Nachfragen! Protestieren! Für diese Verschleppung und Verzögerung hat die Schweitzergarde überhaupt kein Verständnis. Sie fordert alle Leser der Website auf, persönlich bei den Aufsichtsratsmitgliedern nachzufragen, warum aus dieser Ankündigung bisher nichts geworden ist?? Wo liegt das Problem? Oder hat der Aufsichtsrat nur eine Luftblase produziert? Verwendet eure Formulierungen mehrfach: sendet sie als Leserbrief an den Stadt-Anzeiger (redaktion-ksta@ksta.de) und die Rundschau (KR.Koeln-Stadt@kr-redaktion.de) sowie als Brief an Aufsichtsrat und Geschäftsführung!

Umgehend schickten uns Leser der Homepage mehrere Fotos, die dokumentieren, dass der Elektriker den Strahler, dessen unsachgemäße Intallation als Kündigungsgrund herhält, und seine Zuleitung sachgemäß verlegt hat, wie z.B. auch aus dem beiliegenden mehrere Jahre alten Foto deutlich erkennbar ist.
Die Recherchegruppe der Schweitzergarde bedankt sich bei allen Einsendern!
Die Schweitzergarde findet super, wie die Arbeit am Baui weiter läuft, und dass es bisher niemand gelungen ist, einen Keil zwischen der Schweitzergarde und Gottfried auf der einen Seite und den Mitarbeitern des Baui auf der anderen Seite zu treiben: Alle sind gemeinsam für Baui und Gottfrieds sofortige Wiedereinstellung!
Volles Verständnis hat das Komitee auch dafür, dass das Bauiteam sich strikt an die Vorgabe halten muss: Keinerlei Unterstützung der Aktivität der Schweitzergarde direkt vom Baui aus, sonst macht es sich eventuell angreifbar durch die Geschäftsleitung...

Seit der Übergabe der Kündigung an Gottfried Schweitzer am 12.08. findet täglich ein Wachtposten der Schweitzergarde vor dem Baui statt - von der Polizei genehmigt.

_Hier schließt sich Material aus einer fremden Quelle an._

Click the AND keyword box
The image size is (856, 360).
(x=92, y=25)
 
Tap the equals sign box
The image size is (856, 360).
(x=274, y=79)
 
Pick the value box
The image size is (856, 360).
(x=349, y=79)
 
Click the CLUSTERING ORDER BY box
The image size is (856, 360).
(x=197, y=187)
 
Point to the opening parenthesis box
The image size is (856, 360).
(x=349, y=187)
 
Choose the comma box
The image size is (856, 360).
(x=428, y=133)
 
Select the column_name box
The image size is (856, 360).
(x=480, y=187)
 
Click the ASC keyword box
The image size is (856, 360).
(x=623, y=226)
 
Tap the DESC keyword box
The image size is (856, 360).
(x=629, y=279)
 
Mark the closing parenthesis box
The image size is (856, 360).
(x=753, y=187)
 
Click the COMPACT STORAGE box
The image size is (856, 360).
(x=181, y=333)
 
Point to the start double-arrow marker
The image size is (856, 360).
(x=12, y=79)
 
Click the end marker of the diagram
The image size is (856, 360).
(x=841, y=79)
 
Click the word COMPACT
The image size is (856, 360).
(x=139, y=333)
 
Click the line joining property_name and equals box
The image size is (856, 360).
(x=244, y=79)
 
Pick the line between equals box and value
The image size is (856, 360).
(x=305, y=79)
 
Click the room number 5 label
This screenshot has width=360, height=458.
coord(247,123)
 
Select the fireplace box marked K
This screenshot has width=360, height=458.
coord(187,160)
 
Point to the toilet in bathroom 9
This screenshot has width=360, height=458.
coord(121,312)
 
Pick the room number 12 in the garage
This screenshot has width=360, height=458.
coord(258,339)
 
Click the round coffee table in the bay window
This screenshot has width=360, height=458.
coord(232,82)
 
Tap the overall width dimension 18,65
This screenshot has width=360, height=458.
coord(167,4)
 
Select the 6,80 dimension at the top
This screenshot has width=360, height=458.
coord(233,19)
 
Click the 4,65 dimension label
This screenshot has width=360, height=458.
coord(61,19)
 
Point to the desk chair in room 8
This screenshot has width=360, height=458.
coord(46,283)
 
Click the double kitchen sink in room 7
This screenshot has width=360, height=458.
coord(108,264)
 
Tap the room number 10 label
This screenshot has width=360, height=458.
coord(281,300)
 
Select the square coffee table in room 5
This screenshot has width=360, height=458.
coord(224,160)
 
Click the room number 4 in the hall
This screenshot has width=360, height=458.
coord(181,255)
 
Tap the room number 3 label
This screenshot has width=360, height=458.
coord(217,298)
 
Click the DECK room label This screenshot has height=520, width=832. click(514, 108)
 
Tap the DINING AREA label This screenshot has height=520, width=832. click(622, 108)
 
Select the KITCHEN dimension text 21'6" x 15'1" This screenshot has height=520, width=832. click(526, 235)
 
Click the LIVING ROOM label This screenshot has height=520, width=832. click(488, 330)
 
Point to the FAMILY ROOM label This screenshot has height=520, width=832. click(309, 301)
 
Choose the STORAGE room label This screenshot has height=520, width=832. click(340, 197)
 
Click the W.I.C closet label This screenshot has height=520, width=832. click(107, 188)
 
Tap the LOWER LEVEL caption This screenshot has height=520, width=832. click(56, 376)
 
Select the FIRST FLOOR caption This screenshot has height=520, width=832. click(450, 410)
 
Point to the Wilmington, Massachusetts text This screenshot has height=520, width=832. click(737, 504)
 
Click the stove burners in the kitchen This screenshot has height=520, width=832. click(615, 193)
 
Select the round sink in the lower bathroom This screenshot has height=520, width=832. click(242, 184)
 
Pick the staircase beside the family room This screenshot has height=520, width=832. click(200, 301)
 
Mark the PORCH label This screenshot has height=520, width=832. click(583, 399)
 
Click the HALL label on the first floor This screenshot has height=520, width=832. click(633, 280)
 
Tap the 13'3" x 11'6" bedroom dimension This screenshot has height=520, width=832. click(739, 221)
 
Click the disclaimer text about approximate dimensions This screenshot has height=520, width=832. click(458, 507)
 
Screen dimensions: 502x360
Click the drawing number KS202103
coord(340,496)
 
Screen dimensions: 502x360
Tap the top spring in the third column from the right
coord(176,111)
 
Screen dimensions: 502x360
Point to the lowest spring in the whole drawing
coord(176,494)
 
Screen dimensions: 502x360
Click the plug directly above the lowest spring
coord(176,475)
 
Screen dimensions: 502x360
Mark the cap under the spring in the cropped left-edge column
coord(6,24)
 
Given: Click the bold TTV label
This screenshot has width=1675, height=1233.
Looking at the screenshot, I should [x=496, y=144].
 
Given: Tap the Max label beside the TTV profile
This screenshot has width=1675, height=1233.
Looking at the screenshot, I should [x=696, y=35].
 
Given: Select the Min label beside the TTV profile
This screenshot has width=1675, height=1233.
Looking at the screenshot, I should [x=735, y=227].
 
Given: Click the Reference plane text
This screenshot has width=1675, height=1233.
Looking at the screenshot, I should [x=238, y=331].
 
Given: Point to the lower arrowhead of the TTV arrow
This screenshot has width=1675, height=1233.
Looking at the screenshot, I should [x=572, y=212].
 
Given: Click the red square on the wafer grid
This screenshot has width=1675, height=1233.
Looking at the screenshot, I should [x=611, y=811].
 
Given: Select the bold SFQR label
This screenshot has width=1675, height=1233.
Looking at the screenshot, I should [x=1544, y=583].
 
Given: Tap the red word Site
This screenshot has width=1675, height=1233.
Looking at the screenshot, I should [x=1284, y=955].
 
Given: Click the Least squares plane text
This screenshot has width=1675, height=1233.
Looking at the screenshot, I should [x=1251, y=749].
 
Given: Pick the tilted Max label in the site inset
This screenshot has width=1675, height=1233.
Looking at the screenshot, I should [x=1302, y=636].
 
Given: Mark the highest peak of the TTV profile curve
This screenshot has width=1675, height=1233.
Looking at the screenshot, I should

Jeden Tag kamen mindestens 20 - 30 Mitglieder der Schweitzergarde vorbei, ebenso viele Anwohner, und besprachen dort die aktuelle Situation und die weitere Arbeit, und tatsächlich kamen jeden Tag auch wildfremde Leute vorbei, um die Protesterklärung der Schweitzergarde zu unterschreiben. (selbst die Stadtführer haben den Wachtposten schon in ihr Besichtigungsprogramm aufgenommen!)
Der "Wachtposten" beginnt um 16 Uhr und endet um 18 Uhr - nutzt diese Zeit aus! Stärkt dabei (wie bisher sehr erfolgreich) auch weiterhin Gottfried, der hier täglich seine Arbeitskraft anbietet!
Die „Schweitzergarde“ trifft sich am kommenden Montag um 19 Uhr in der „Galerie 0“, Mainzer Strasse 37.